> **The request**: Copy these records verbatim, beginning at the line that contains "This screenshot has height=491, width=1256." and continuing through the end of the records.
——————
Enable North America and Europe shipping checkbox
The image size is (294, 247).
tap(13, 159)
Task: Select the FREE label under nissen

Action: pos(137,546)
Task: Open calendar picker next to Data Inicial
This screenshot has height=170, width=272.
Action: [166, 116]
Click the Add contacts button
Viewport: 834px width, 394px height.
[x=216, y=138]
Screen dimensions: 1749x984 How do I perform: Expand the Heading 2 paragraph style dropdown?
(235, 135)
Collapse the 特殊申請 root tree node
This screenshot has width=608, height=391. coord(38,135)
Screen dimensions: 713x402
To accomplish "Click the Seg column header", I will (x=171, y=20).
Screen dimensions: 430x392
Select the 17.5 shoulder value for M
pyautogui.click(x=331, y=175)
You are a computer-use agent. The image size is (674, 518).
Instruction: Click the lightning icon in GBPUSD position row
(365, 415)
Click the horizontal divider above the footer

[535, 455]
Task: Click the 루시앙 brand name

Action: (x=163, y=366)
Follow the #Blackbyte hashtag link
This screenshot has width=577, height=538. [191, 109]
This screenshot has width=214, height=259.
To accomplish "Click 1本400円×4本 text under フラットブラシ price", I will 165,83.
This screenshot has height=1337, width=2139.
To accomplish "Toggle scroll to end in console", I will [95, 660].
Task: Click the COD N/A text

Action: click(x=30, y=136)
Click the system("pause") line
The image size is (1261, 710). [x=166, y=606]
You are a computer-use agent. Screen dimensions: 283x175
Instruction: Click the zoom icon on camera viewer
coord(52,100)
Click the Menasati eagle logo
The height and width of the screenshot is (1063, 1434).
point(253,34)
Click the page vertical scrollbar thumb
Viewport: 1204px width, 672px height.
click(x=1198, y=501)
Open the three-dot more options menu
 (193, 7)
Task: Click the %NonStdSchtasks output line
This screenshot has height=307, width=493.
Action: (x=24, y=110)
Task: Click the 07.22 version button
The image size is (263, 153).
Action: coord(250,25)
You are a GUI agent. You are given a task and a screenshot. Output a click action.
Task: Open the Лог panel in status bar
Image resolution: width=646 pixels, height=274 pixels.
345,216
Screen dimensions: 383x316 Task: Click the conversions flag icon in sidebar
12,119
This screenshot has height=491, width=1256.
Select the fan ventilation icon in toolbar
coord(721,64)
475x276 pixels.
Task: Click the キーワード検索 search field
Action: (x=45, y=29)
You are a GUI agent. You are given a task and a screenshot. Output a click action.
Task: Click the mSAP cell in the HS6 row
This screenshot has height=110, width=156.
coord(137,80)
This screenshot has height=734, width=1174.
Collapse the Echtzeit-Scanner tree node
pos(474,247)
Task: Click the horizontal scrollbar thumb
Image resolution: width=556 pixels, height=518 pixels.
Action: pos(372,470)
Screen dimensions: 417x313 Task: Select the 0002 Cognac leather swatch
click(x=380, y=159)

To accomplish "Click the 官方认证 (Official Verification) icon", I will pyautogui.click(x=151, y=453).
——————
> **Written response**:
This screenshot has height=491, width=1256.
Select the fan ventilation icon in toolbar
coord(721,64)
475x276 pixels.
Task: Click the キーワード検索 search field
Action: (x=45, y=29)
You are a GUI agent. You are given a task and a screenshot. Output a click action.
Task: Click the mSAP cell in the HS6 row
This screenshot has height=110, width=156.
coord(137,80)
This screenshot has height=734, width=1174.
Collapse the Echtzeit-Scanner tree node
pos(474,247)
Task: Click the horizontal scrollbar thumb
Image resolution: width=556 pixels, height=518 pixels.
Action: pos(372,470)
Screen dimensions: 417x313 Task: Select the 0002 Cognac leather swatch
click(x=380, y=159)

To accomplish "Click the 官方认证 (Official Verification) icon", I will pyautogui.click(x=151, y=453).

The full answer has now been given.